* **Records supplied**

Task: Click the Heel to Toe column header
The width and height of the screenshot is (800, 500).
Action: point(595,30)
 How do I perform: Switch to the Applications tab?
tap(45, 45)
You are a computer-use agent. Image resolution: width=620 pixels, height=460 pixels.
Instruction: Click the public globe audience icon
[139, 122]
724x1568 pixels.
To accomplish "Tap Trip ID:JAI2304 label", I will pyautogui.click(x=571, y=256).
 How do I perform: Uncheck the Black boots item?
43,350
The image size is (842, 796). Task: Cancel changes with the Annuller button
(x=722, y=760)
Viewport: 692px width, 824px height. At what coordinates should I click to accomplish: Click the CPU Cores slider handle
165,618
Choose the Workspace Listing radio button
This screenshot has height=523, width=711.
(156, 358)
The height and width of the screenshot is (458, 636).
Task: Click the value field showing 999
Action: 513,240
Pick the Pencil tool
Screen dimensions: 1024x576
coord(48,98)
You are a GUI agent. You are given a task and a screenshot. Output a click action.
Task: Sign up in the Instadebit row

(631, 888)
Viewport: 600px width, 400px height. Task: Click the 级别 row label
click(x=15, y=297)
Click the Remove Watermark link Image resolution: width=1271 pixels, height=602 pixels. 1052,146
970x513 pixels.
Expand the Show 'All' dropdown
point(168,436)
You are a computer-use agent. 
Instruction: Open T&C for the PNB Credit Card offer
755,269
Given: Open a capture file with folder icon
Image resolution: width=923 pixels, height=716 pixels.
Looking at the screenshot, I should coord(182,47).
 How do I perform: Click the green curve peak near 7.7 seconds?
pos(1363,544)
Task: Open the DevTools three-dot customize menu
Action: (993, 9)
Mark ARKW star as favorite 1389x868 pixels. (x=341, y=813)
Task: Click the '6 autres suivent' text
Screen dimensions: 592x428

* **Aim of the task**
Your answer should consist of the lines above that hold the word "agent", copied exactly.

* **Response area**
You are a computer-use agent. Image resolution: width=620 pixels, height=460 pixels.
You are a GUI agent. You are given a task and a screenshot. Output a click action.
You are a computer-use agent. 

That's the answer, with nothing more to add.